Three days later I was in Finland with the company Dance For Me, preparing to show the very Icelandic piece Petra to the locals. When showing foreigners your own material you realize that you are the foreigner yourself. You never know if the language and mood will translate the way you want it so we felt the same way when we were premiering the show for the first time in Iceland. Since laughter can sometimes be the only tool a performer can use to measure the impact of his performance on the audience, and the Finnish audience at our show that night sat quiet like a crowd of petrified trolls, I assumed our play just didn’t work in Finland. But as the house lights went on and the audience walked out after a decent applause, I could see their watery eyes. There was obviously a connection, the Finns liked our show and I was extremely relieved. Our creation was not just something that the local Icelandic crowd could understand but also our far neighbours in the east. I can’t remember exactly which Icelandic author said that in order to go global, you have to make something extremely local.
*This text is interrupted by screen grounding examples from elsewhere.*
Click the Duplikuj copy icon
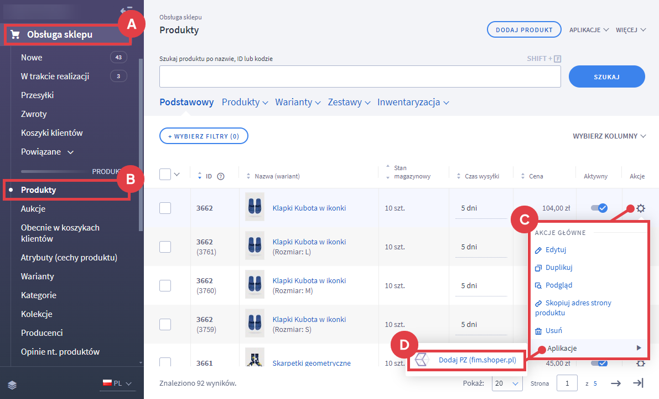The height and width of the screenshot is (399, 659). pos(538,268)
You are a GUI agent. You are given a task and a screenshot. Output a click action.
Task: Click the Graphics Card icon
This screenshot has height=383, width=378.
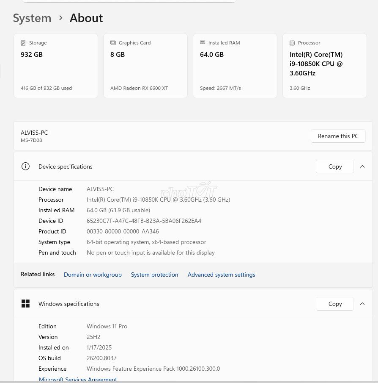pyautogui.click(x=113, y=43)
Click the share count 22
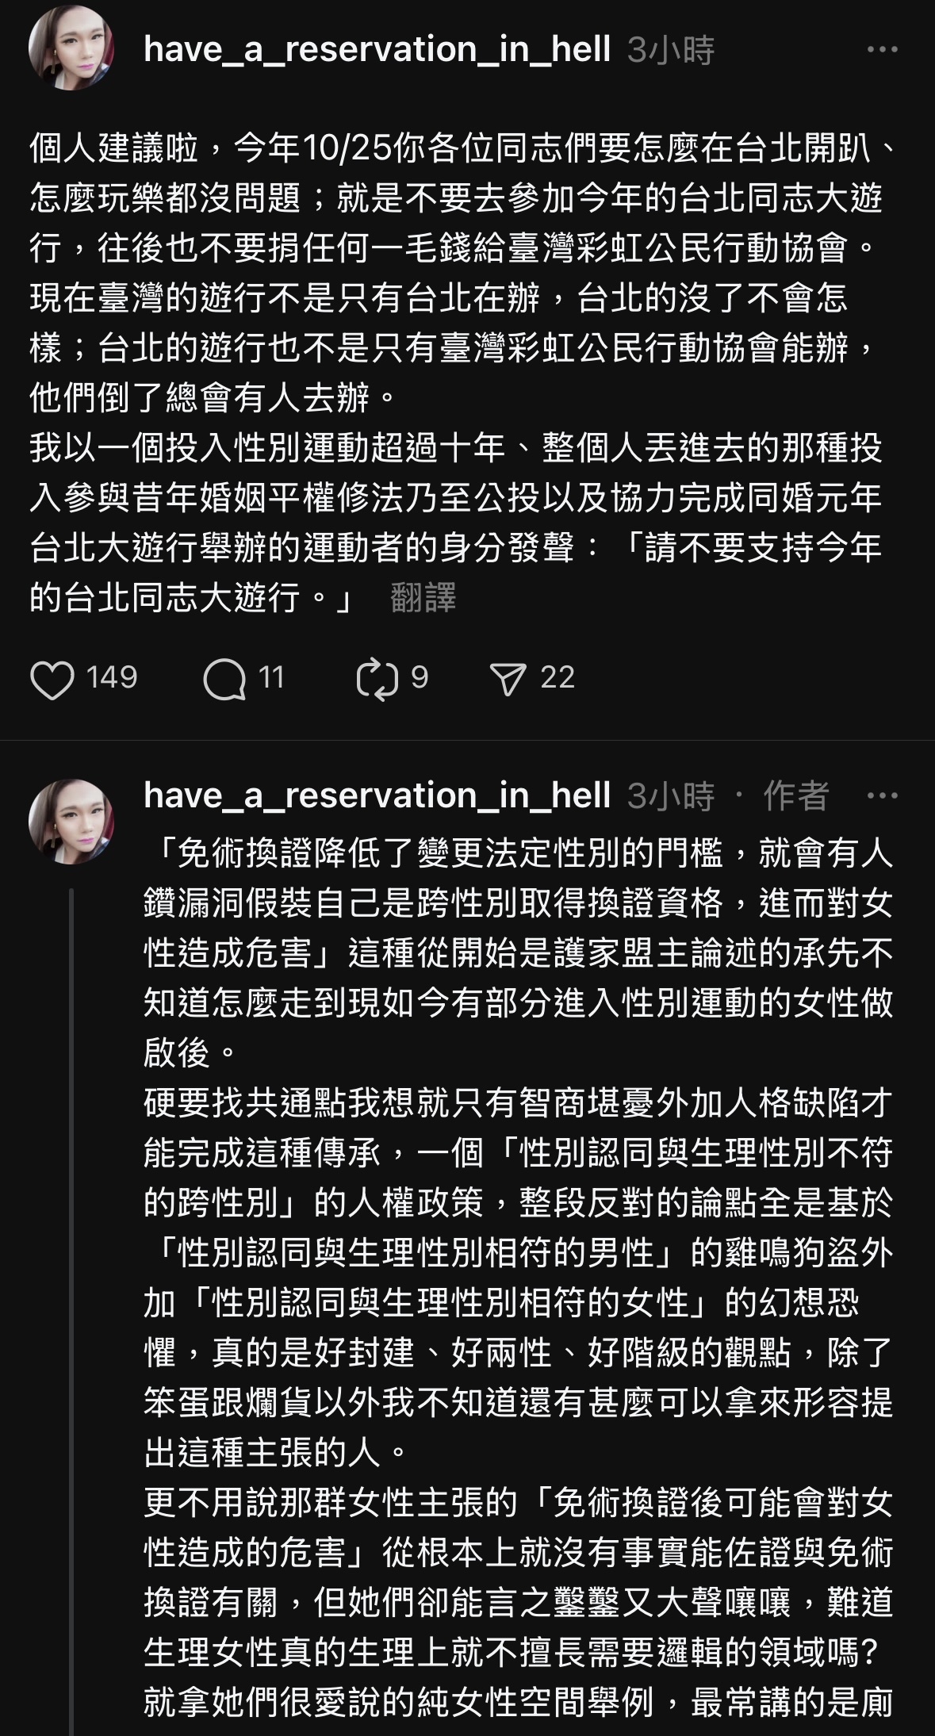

Later that night the festival organizers invited our company to a sauna party of some sorts. Because we had spent the day before rehearsing and I myself had gone overboard when sampling the local alcoholic beverages I almost didn’t go. But thanks to modern medicine I murdered my headache and threw myself in the minibus with my friends and a short drive later I stepped into Atli’s missing childhood dream that I mentioned earlier. The Tampere smoke sauna was something cut out of an Astrid Lindgren’s fantasy and me and the gang took round after round of broiling in the dark, mystical, wooden house and then jumping into the amazingly fresh lake surrounded by tall birch trees. I thought that even though I missed out on losing my virginity somewhere between a smoke sauna and a lake as a teenager, I was thankful that I was able to experience that moment with my friends just for one night.